El último poema del último libro que publicó Charles Simic dice así: “Mi barquito, / cuídate, / no hay tierra a la vista”. Se titula “El viento ha muerto” y está en el libro Días cortos y largas noches. Esa brevedad alegórica que cultivó durante toda su vida —que trabajó con la paciencia de un orfebre— parece llegar a su pico máximo en el poema mencionada. No hay más nada, es el final. Simic murió ayer en Dover, Estados Unidos. Tenía 84 años.
Nació en Belgrado, 9 de mayo de 1938, cuando era la capital de Yugoslavia. Cuando era chico, con la Segunda Guerra Mundial en cruso, tuvo que evacuar varias veces su casa por los distintos bombardeos. La devastación de Europa fue parte de su paisaje y eso tiñó la mirada poética que luego desarrolló. Pero antes de las palabras estuvieron los pinceles: comenzó a los quince, un año antes de emigrar junto a su familia a los Estados Unidos.
“En la pintura tratas con el espacio, los lienzos, una cierta forma, y en este marco tienes que acomodar las cosas, hacer que algo suceda”, contó en una entrevista publicada en la revista Nexos en diciembre de 2014. Sobre la relación entre pintura y poesía, dijo: “Para mí las palabras y las páginas rodeadas por espacios en blanco son el tema.

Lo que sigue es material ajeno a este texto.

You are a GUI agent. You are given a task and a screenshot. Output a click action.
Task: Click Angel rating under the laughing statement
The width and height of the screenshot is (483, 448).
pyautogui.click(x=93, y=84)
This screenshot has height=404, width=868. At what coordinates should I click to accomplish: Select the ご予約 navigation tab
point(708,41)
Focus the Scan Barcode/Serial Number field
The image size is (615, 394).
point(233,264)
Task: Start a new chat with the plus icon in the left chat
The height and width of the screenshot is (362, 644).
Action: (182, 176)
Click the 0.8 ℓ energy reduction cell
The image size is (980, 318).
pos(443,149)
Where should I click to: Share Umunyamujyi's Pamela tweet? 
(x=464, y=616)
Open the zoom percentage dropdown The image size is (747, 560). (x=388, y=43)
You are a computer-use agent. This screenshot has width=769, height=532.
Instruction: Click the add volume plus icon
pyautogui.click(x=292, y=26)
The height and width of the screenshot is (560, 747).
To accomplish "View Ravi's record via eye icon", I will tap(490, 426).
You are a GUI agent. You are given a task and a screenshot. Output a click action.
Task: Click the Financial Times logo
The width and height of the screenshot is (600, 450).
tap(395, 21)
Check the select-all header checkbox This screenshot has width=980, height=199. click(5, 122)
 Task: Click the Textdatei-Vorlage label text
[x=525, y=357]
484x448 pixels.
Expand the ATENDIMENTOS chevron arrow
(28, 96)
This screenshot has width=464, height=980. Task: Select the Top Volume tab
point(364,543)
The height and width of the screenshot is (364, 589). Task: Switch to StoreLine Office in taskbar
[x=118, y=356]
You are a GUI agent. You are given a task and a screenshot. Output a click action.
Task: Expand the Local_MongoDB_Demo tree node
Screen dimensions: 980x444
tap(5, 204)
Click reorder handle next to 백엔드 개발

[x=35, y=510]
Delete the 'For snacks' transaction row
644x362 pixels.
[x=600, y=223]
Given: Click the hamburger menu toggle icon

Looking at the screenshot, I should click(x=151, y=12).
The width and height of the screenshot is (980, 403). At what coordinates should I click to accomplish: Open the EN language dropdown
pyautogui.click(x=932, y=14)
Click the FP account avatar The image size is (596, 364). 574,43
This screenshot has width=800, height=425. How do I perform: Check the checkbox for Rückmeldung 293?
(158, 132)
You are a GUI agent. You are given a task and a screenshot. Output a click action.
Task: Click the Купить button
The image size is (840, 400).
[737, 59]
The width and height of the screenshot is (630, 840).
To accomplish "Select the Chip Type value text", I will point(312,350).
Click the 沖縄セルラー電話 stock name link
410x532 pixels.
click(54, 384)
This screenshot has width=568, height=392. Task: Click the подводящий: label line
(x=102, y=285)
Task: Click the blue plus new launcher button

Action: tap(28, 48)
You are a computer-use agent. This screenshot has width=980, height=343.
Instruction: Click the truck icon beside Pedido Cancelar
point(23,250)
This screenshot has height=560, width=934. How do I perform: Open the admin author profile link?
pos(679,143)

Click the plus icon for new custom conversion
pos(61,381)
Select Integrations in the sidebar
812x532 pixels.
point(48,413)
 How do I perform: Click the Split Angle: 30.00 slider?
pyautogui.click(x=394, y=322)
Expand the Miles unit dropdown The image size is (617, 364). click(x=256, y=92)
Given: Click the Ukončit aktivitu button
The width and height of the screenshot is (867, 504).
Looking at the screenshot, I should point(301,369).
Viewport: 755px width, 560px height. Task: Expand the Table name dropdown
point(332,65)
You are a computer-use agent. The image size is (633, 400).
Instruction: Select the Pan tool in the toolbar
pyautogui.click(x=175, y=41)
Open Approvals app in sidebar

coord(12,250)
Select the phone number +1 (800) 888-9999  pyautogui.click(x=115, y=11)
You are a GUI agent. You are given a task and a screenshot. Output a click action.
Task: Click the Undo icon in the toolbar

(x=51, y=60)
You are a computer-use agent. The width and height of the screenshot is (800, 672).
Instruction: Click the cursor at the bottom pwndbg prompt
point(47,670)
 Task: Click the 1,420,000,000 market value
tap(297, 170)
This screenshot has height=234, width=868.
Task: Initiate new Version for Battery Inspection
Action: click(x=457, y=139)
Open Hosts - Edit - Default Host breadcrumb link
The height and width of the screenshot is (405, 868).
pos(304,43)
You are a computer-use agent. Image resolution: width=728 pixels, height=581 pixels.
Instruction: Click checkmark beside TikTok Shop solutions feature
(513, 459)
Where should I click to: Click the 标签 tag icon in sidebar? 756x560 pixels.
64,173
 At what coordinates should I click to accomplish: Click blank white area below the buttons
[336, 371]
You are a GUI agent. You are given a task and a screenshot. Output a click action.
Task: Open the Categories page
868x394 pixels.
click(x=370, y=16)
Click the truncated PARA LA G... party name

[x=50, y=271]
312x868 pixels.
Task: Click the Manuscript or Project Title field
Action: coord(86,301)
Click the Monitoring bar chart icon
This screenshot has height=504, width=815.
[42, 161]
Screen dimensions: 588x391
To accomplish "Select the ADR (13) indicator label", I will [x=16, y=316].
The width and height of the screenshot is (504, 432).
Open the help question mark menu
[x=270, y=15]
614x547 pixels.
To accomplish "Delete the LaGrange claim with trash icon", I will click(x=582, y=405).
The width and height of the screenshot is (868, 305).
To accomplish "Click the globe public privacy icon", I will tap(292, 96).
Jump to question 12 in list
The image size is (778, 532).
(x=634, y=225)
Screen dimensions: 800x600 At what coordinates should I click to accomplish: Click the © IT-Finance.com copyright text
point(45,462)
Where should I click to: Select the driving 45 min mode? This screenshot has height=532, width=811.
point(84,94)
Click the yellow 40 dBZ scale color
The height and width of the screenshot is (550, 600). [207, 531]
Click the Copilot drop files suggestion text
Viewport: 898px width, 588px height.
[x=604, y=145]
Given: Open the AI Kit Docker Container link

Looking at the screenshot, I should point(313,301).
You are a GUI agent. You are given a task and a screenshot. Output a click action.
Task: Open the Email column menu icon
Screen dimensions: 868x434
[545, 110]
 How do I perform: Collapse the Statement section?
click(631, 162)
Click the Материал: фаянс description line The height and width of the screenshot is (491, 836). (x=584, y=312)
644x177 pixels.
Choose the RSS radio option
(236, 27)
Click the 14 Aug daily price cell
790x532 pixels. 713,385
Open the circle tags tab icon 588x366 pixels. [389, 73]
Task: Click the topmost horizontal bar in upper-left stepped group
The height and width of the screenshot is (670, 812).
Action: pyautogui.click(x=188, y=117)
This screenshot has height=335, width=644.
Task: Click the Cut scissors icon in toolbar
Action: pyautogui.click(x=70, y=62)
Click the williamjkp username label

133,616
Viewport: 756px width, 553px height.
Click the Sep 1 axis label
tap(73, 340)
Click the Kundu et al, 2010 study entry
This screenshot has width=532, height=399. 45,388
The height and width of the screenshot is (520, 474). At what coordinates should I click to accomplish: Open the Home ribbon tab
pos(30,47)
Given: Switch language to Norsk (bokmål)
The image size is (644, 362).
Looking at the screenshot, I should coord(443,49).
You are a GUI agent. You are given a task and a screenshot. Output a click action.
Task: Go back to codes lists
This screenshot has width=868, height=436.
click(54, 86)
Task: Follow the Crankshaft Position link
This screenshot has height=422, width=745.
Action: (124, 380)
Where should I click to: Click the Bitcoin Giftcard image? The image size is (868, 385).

El poema es esa cosa ahí dentro. Elaboras algo, ya sea en un lienzo o en un pedazo de papel con palabras”.
Cruzó el Atlántico con su hermano y su madre para unirse a su padre en 1954. Creció en Chicago, fue reclutado por el ejército y trabajó durante las noches para pagarse los estudios: en 1966 obtuvo su licenciatura en la Universidad de Nueva York. Fue profesor emérito de literatura estadounidense y escritura creativa en la Universidad de New Hampshire. La docencia fue una parte fundamental de su vida. Mientras tanto, escribía. Siempre escribía.
En los años setenta la crítica literaria hablaba de él como un minimalista. Además de poeta, escribió muchos ensayos: jazz, arte, filosofía. Emily Dickinson, Pablo Neruda y Fats Waller fueron sus grandes influencias. También tradujo poetas como Vasko Popa e Ivan Lalic, y fue editor en The Paris Review. En 1995 lo eligieron miembro de la Academia Estadounidense de Artes y Letras y en el 2000 fue elegido canciller de la Academia de Poetas Estadounidenses.
Algunos de sus libros son El monstruo ama su laberinto, Una mosca en la sopa, Acércate y escucha, El mundo no se acaba, Una boda en el infierno, Garabateado en la oscuridad, Mi séquito silencioso, El señor de las máscaras, Jackstraws y Días cortos y largas noches. Obtuvo varios premios: el Wallace Stevens, el Griffin, la Medalla Frost y el Pulitzer de Poesía. Además, fue poeta laureado por la Biblioteca del Congreso de Estados Unidos.
En la entrevista en Nexos contó que “al poeta laureado se le da muy poco dinero” y que no ocurre como con los “laureados británicos” que “si la reina estornuda y le da un resfriado, tienen que escribir un poema deseándole su recuperación”. “Nosotros no tenemos ninguna obligación. Por supuesto que atraes mucha atención. Es una cosa muy extraña. No estuve tan involucrado como otros poetas laureados. Les dije: ‘Muy bien, es muy agradable, pero no me llamen de nuevo’”.
Minimalista, así lo llamaban. Y además: todos destacaban la forma en que postulaba imágenes, en que componía poderosos y breves poemas visuales, en que pintaba el mundo con palabras. Siempre se encargó de bajarle solemnidad a su tarea. En el mencionado reportaje dijo que desde temprano apreció “los poemas escritos con claridad, en los que el lenguaje es muy simple: el tipo de poemas que un perro puede entender”.
“Yo quería un poema que fuera totalmente accesible, en el que el lector quedara desarmado, contrario a la idea de cuando estás leyendo un poema y piensas ‘esto va a ser difícil’ y no sabes qué diablos significa el poema. Se trata de dar a los lectores un poema al que puedan acceder con facilidad. Pero luego les tiendes trampas. Parece sencillo, pero cuando lo terminen van a decir: ‘algo más está pasando aquí’. Apuesto a que releerán el poema. Entonces los tienes atrapados”.